In Sofia, President Rosen Plevneliev asserted in his New Year’s Eve speech that Bulgarians “would like to have a worthy job” at home, and “not to buy a one-way ticket and leave Bulgaria.”

Germany’s center-left foreign minister, Frank-Walter Steinmeier, told yesterday’s edition of the daily Süddeutsche Zeitung freedom of movement for workers was “an essential part of European integration.” Questioning that principle damages Germany and Europe, he added. Steinmeier called rights to move freely between EU countries an “indispensable part of European integration,” from which Germany “has surely profited much more than others.”

“The CSU has not understood Europe. And evidently it doesn’t even want to,” the Foreign Ministry’s special representative for European affairs, Social Democratic Party (SDP) politician Michael Roth, also told the daily, according to Deusche Welle. Roth said this became apparent during the lengthy coalition negotiations after September 2013’s election before the rival groups agreed to govern together. “The CSU doesn’t even grasp the facts of the issue,” Roth said, saying the Social Democrats were “ready to offer concrete help” if “real problems” on the issue of migration emerged.

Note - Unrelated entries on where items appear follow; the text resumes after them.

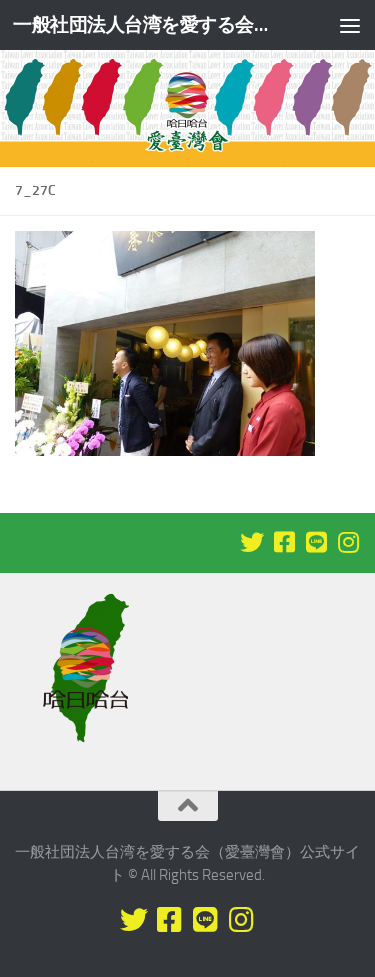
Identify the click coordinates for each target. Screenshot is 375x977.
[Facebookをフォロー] (284, 542)
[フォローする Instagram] (348, 542)
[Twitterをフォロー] (252, 542)
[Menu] (350, 25)
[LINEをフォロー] (316, 542)
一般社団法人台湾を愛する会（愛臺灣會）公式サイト (148, 24)
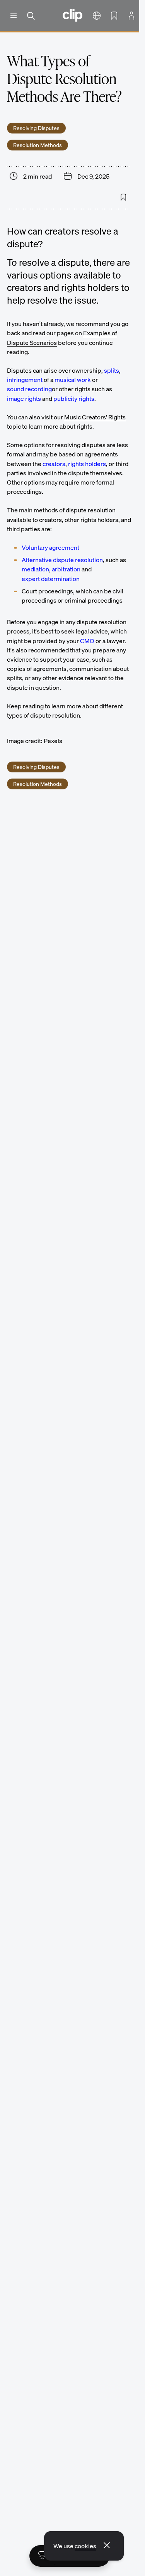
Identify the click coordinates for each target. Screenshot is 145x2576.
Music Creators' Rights (95, 417)
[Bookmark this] (123, 197)
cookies (85, 2546)
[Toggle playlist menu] (42, 2556)
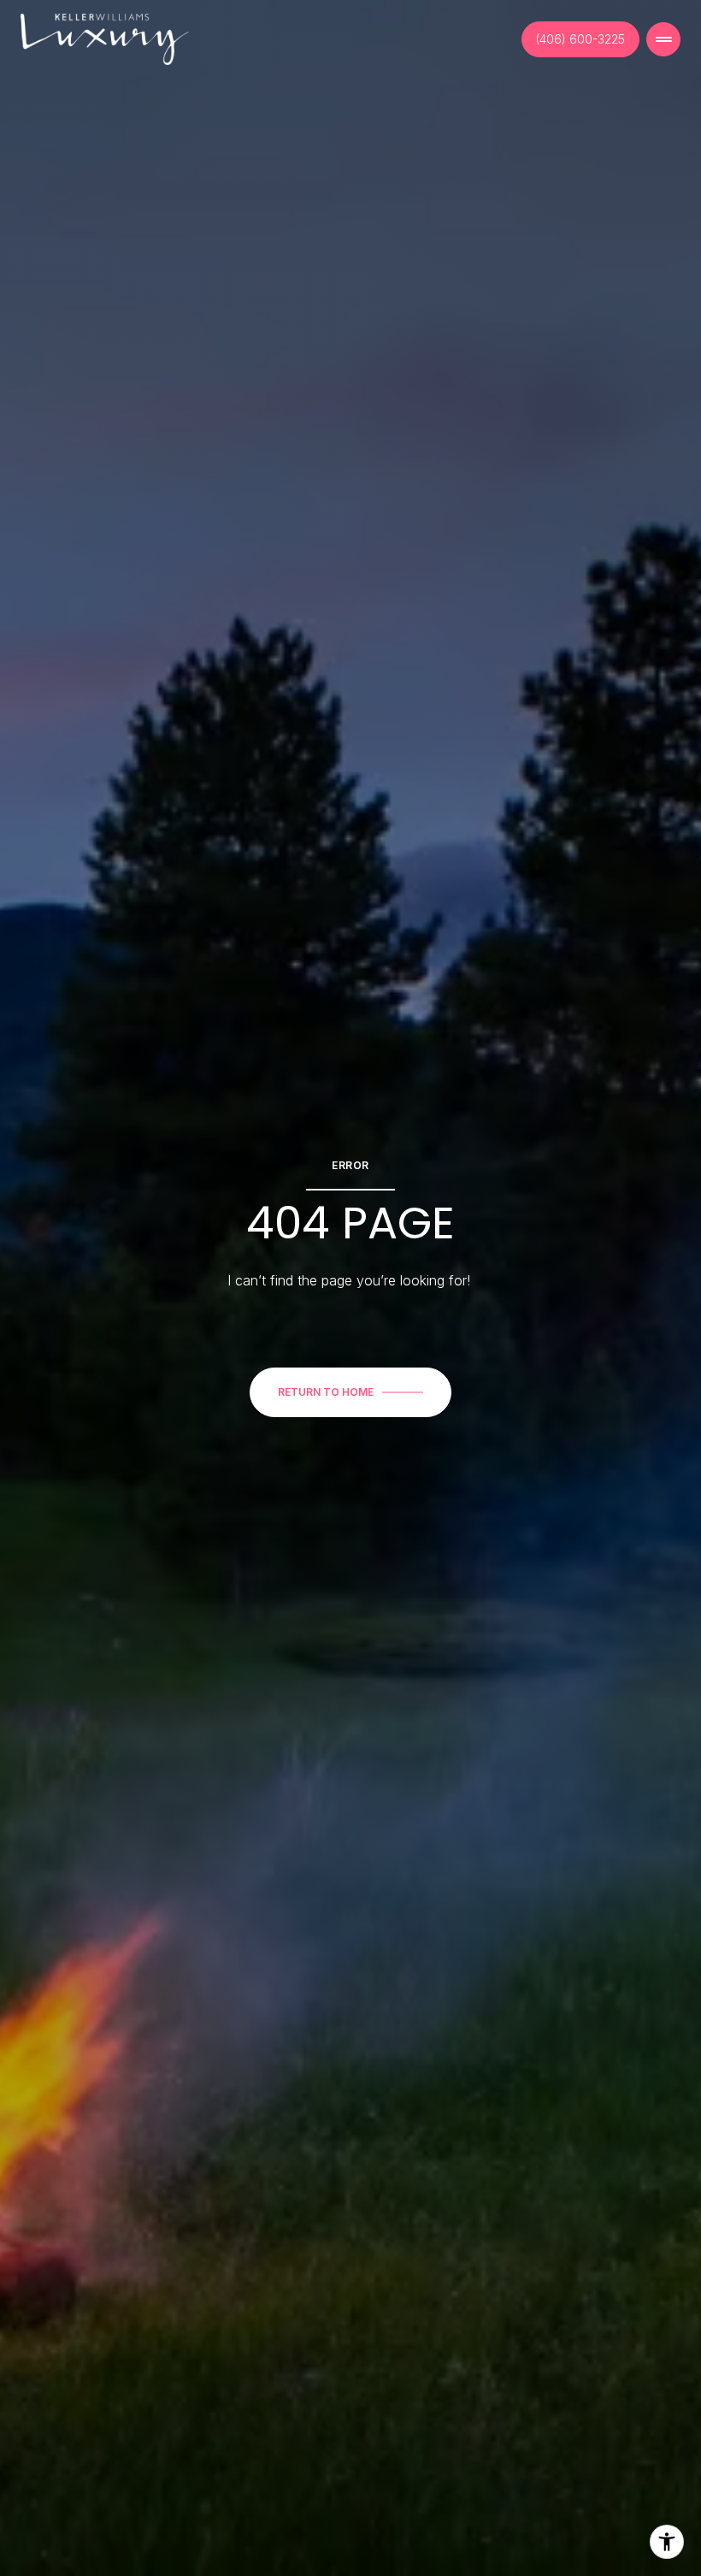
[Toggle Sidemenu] (663, 39)
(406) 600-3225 (580, 39)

Bavarian State Premier Horst Seehofer, speaking to daily Bild, described the criticisms from the Social Democrats as “absurd.” He also said the new German coalition had agreed to send home any EU migrants found to have claimed state welfare during their 90-day period seeking work. Seehofer’s party ally, Markus Ferber, the CSU’s chairman at the European Parliament, said this agreement complied with EU laws.

And SPD deputy leader and the government’s integration minister, Aydan Özoğuz, warned the CSU not to “incite the mood in our society against the poor with false generalizations.”

“Those who act as if all people from Bulgaria and Romania were poor and queuing up here for benefits aren’t recognizing the many highly qualified people working here for example as doctors or care-givers,” she said in a statement on Dec. 29, 2013.

Bulgaria and Romania joined the EU in 2007. Since then, 17 EU countries including Italy and Sweden have lifted restrictions on their work markets. Analysts believe therefore that Bulgarians and Romanians who are looking to work elsewhere would already have done so, rather than wait until yesterday, when the nine remaining EU countries, Austria, Belgium, Britain, France, Germany, Luxembourg, Malta, the Netherlands and Spain, lift restrictions. Nevertheless, the move was watched with trepidation in Britain, where hundreds of thousands migrants have made their home since the EU expanded into Eastern Europe in 2004. The Labour government in power at the time vastly underestimated the number who would come and admitted it should have done more to limit the influx.

Members of Prime Minister David Cameron’s Conservative party pressed up until the last moment for restrictions to be extended but party chairman Grant Shapps said Britain had done all it can “within the law” by already extending the restrictions by two years.